TASK REQUIREMENTS – Copy verbatim the block of lines in the entries below whose first line contains "Enable Page Layout view from the status bar" and whose last line contains "You are a computer-use agent. This". Leave out all other lines.

PROVIDED MATERIAL –
┄┄┄┄┄┄

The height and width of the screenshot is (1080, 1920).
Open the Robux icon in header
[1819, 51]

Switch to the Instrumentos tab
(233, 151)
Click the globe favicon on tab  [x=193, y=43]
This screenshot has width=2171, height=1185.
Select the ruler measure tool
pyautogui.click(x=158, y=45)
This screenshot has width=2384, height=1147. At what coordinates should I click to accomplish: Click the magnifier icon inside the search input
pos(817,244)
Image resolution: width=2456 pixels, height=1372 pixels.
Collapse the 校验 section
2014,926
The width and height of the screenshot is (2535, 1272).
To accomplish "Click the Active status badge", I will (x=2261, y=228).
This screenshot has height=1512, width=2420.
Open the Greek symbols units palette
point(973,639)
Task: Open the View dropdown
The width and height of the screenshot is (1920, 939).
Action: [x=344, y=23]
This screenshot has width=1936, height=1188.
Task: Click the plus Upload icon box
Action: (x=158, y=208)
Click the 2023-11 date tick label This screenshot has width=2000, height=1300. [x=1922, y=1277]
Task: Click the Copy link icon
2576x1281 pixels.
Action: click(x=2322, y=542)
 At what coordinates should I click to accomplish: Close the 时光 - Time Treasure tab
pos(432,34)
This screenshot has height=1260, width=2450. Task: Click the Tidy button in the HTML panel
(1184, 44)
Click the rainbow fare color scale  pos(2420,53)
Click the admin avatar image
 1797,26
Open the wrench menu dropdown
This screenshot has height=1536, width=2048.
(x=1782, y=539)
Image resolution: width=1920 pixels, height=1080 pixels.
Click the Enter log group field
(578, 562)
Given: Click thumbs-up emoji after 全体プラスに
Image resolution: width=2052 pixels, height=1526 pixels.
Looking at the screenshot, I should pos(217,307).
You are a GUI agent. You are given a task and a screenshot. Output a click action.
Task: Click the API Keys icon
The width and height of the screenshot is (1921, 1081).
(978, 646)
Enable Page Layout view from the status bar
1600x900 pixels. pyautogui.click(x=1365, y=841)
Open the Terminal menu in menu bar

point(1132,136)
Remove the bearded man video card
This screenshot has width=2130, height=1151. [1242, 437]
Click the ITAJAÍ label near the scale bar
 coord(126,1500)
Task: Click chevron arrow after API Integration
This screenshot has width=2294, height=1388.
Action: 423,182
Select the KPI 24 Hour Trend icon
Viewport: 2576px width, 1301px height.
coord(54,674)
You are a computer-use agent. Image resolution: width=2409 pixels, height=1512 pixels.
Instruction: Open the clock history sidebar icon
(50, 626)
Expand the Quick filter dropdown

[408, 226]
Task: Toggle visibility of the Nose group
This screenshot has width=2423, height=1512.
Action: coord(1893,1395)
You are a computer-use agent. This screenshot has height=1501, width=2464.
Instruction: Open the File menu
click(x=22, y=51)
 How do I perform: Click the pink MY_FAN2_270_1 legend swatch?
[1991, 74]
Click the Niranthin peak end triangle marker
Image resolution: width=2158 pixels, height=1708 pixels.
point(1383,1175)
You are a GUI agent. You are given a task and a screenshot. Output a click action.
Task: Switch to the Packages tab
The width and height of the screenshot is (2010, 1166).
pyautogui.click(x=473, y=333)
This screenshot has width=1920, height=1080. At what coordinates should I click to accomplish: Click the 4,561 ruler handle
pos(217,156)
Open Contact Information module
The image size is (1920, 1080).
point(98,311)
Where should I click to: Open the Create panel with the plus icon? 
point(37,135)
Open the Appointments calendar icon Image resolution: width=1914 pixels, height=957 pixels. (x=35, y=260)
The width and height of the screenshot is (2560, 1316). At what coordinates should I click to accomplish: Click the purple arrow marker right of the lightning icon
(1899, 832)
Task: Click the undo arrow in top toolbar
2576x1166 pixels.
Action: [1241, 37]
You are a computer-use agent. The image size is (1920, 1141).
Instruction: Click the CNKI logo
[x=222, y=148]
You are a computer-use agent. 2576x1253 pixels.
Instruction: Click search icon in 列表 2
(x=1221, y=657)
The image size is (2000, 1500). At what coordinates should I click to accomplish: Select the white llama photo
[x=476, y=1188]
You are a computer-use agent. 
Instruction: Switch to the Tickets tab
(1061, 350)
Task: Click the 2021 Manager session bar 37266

┄┄┄┄┄┄

SOLUTION –
Enable Page Layout view from the status bar
1600x900 pixels. pyautogui.click(x=1365, y=841)
Open the Terminal menu in menu bar

point(1132,136)
Remove the bearded man video card
This screenshot has width=2130, height=1151. [1242, 437]
Click the ITAJAÍ label near the scale bar
 coord(126,1500)
Task: Click chevron arrow after API Integration
This screenshot has width=2294, height=1388.
Action: 423,182
Select the KPI 24 Hour Trend icon
Viewport: 2576px width, 1301px height.
coord(54,674)
You are a computer-use agent. Image resolution: width=2409 pixels, height=1512 pixels.
Instruction: Open the clock history sidebar icon
(50, 626)
Expand the Quick filter dropdown

[408, 226]
Task: Toggle visibility of the Nose group
This screenshot has width=2423, height=1512.
Action: coord(1893,1395)
You are a computer-use agent. This screenshot has height=1501, width=2464.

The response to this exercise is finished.